The Overoptimization Meltdown
In simple terms Meltdown and Spectre are simple vulnerabilities to understand. Imagine a gang of thieves waiting for a stage coach carrying a month’s worth of payroll.
[time-span]
There are two roads the coach could take, and a fork, or a branch, where the driver decides which one to take. The driver could take either one. What is the solution? Station robbers along both sides of the branch, and wait to see which one the driver chooses. When you know, pull the resources from one branch to the other, so you can effectively rob the stage. This is much the same as a modern processor handling a branch—the user could have put anything into some field, or retrieved anything from a database, that might cause the software to run one of two sets of instructions. There is no way for the processor to know, so it runs both of them.
To run both sets of instructions, the processor will pull in the contents of specific memory locations, and begin executing code across these memory locations. Some of these memory locations might not be pieces of memory the currently running software is supposed to be able to access, but this is not checked until the branch is chosen. Hence a piece of software can force the processor to load memory it should not have access to by calling the right instructions in a speculative branch, exposing those bits of memory to be read by the software.

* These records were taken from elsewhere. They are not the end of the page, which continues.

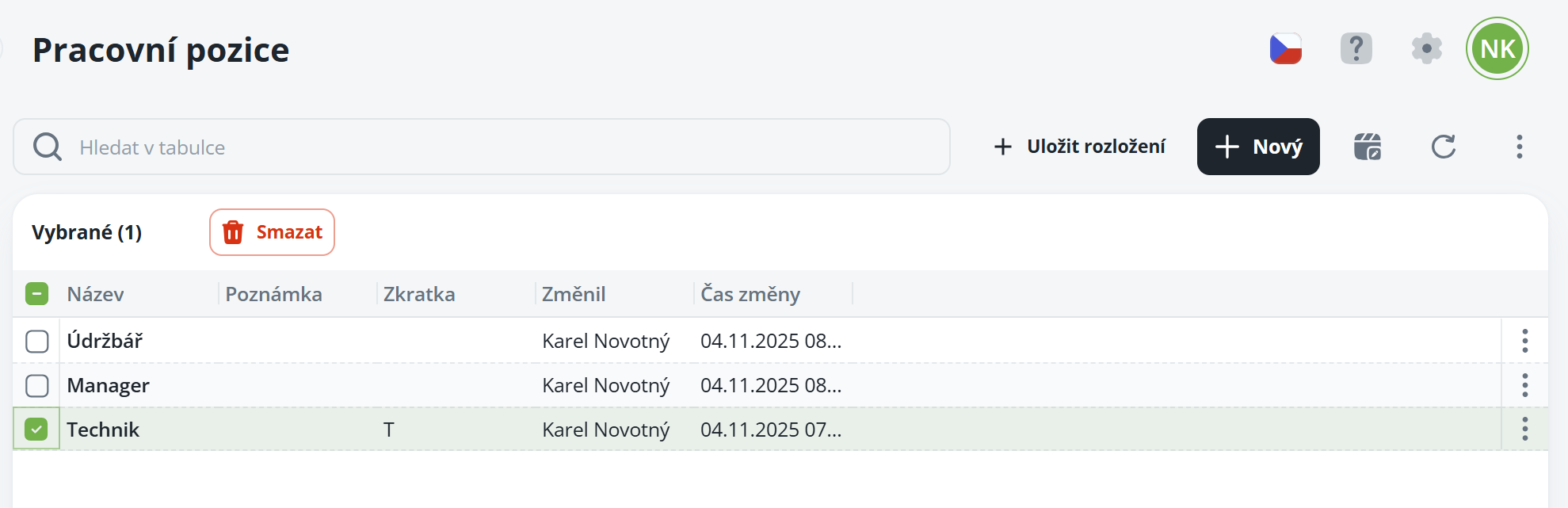Refresh the table with reload icon
The width and height of the screenshot is (1568, 508).
tap(1443, 147)
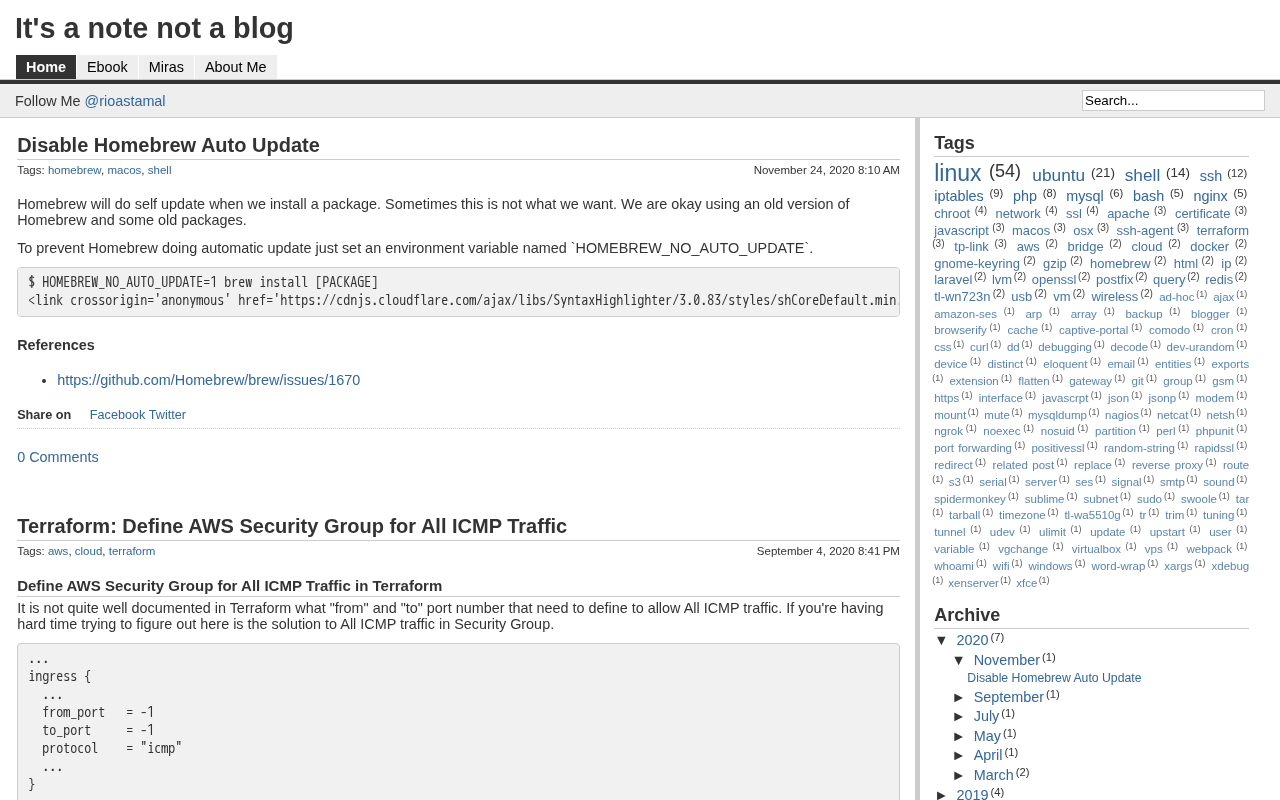Open the Terraform ICMP Security Group post

(292, 526)
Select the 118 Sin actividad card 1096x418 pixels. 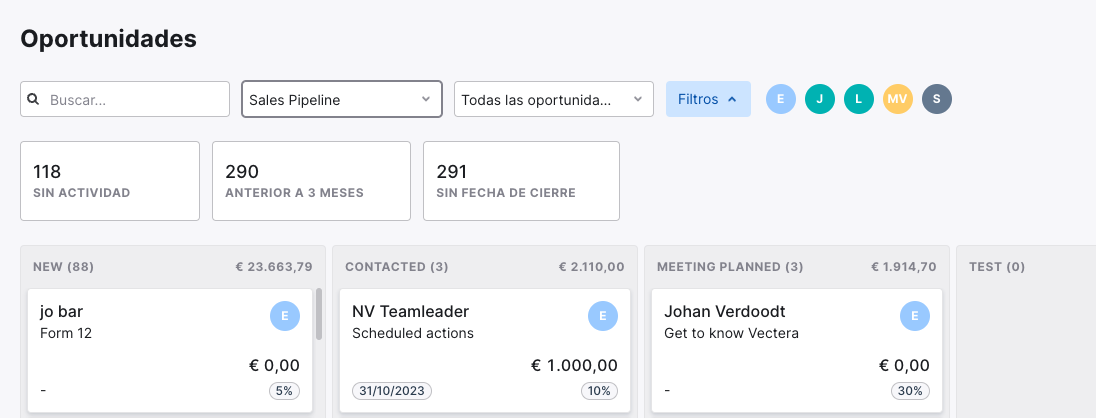click(x=110, y=181)
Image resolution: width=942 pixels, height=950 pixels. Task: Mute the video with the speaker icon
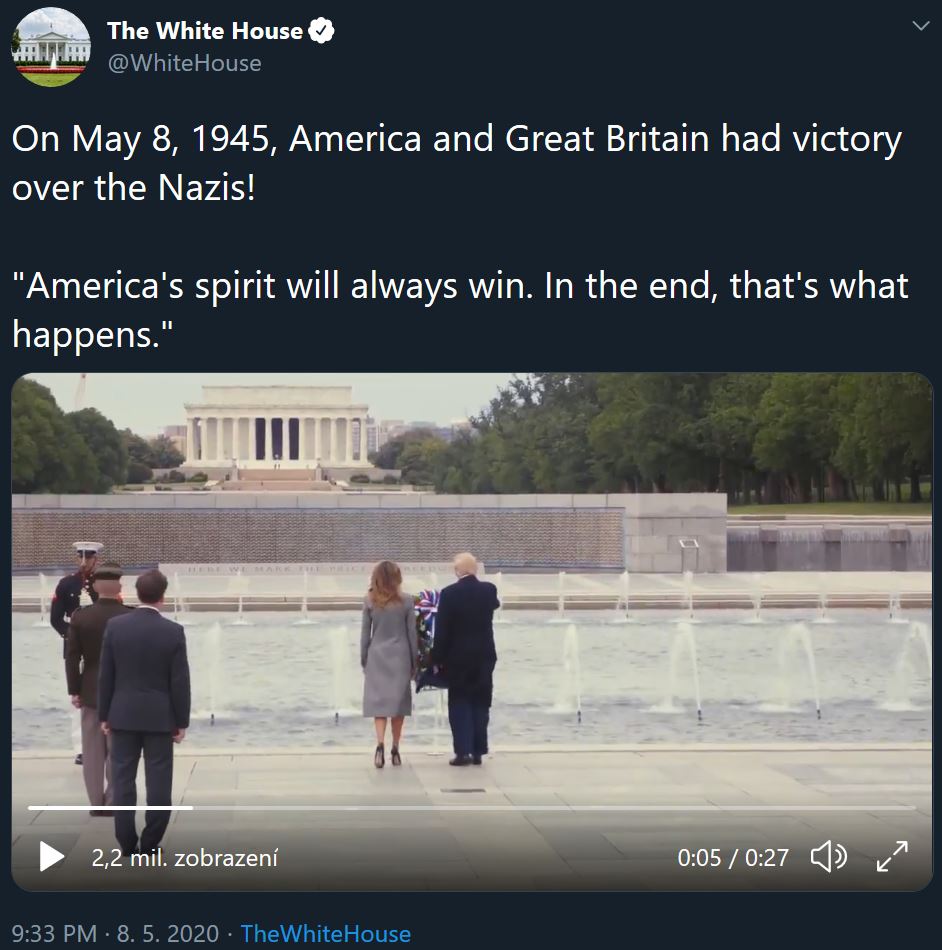[828, 857]
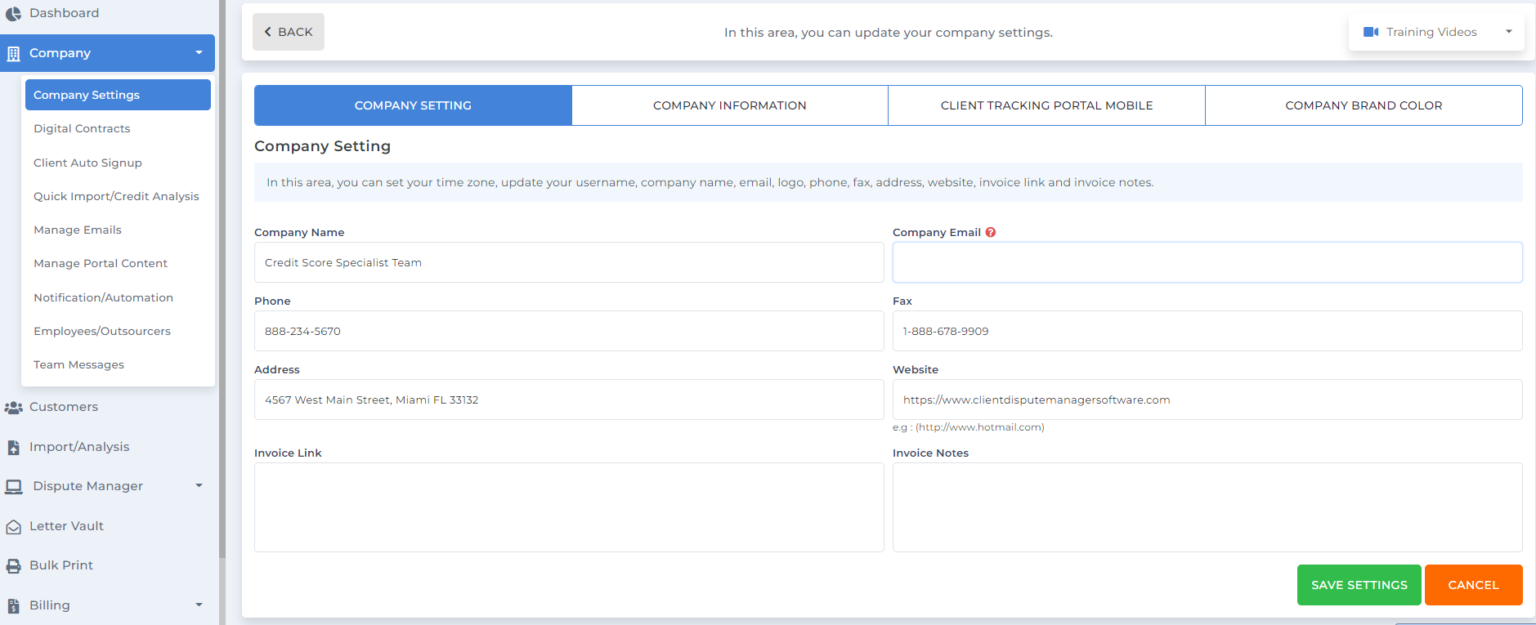Click the Save Settings button

point(1358,584)
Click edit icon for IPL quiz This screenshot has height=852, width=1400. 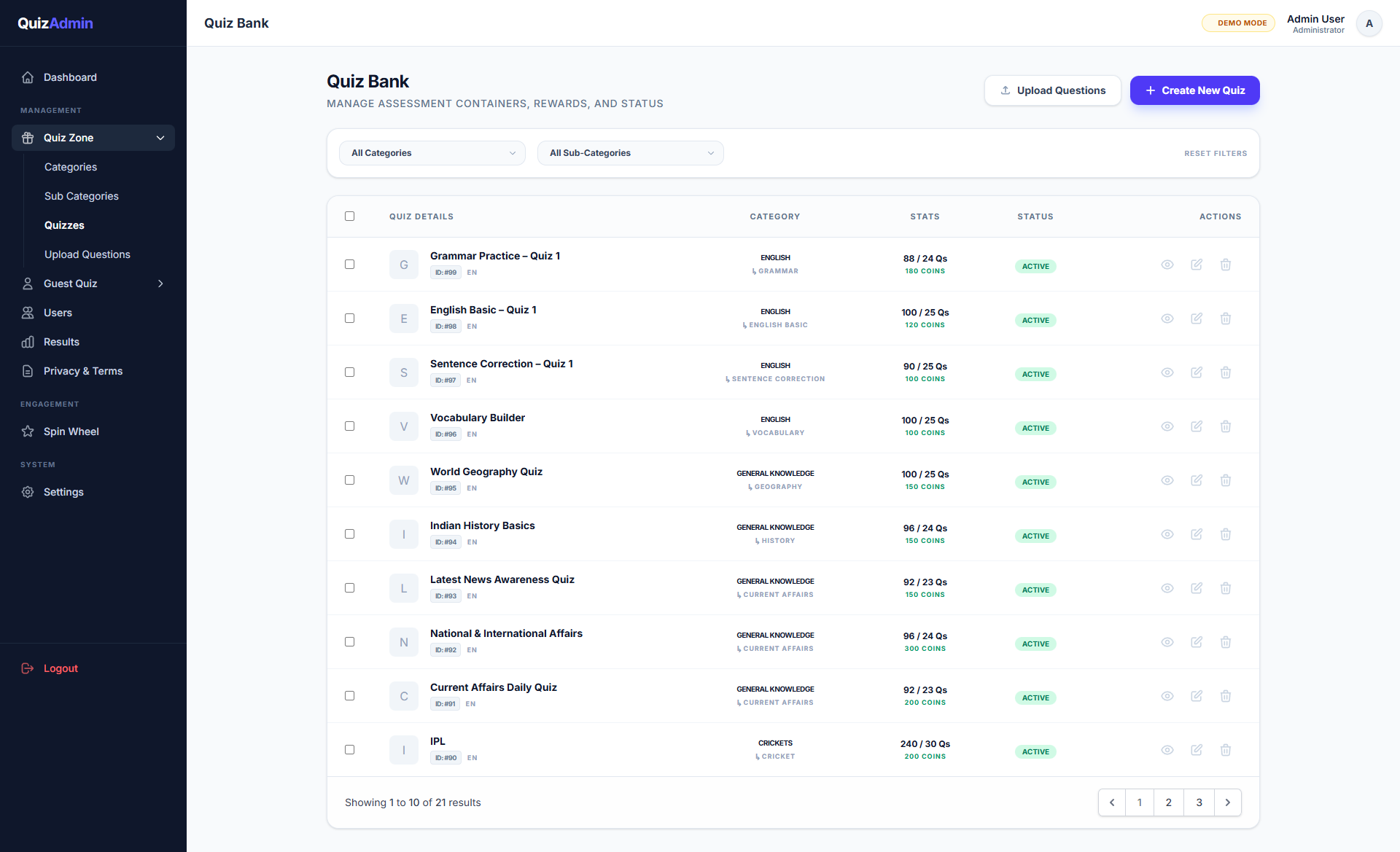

But my point here is not to consider the problem itself. What is more interesting is the thinking that leads to this kind of software defect being placed into the code. There are, in all designs, tradeoffs. For instance, in the real (physical) world, there is the tradeoff between fast, cheap, and quality. In the database world, there is the tradeoff among consistency, accessability, and partitionability. I have, for many years, maintained that in network design there is a tradeoff between state, optimization, and surfaces.
What meltdown and spectre respresent is the unintended consequence of a strong drive towards enhancing performance. It’s not that the engineers who designed speculative execution, and put it into silicon, are dumb. In fact, they are brilliant engineers who have helped drive the art of computing ever faster forward in ways probably unimaginable even twenty years ago. There are known tradeoffs when using speculative execution, such as:
- Power—some code is going to be run, and the contents of some memory fetched, that will not be used. Fetching these memory locations, and running this code, is not free; there is some amount of power used, and heat generated, in speculative execution. This was actually a point of discussion early in the life of speculative execution, but the performance gains were so solid that the power and heat concerns were eventually set aside.
- Real Estate—speculative execution requires physical real estate in the processor. It makes processors larger, and uses silicon gates that could be used for something else. Overall, the most performance enhancing use of the available real estate was shown to be the most economically useful, and thus speculative execution became an important part of chip design.
- State—speculative execution drives the amount of state, and the speed at which that state is changing, much higher than it would otherwise be. Again, the performance gains were strong enough to make the added state worth the effort.
There was one more tradeoff, we now know, that was not considered during the initial days and years when speculative execution was being discussed—security.
So maybe it is time to take stock, and think about lessons learned. First, it is always the unexpected consequence that will come back to bite you in the end. Second, there is almost always an unexpected consequence. The value of experience is in being bitten by unexpected consequences enough times to learn to know what to look for in the future.
Well, in theory, anyway.
Finally, if you haven’t found the tradeoffs, you haven’t looked hard enough. Any time you think you have come up with a way to do things that will outperform any other way, you need to find all the tradeoffs. Don’t just find one tradeoff, and say, “see, I have that covered.”
A single minded focus on performance, at the cost of all else, will normally cost you more than you think, in the end. Overoptimization can sometimes cause meltdowns. And spectres.
It’s a lesson well worth learning.
“I have, for many years, maintained that in network design there is a tradeoff between state, optimization, and surfaces.” Can you elaborate on this?. Maybe you already wrote about it previously (I’m knew to your blog). Thanks in advance.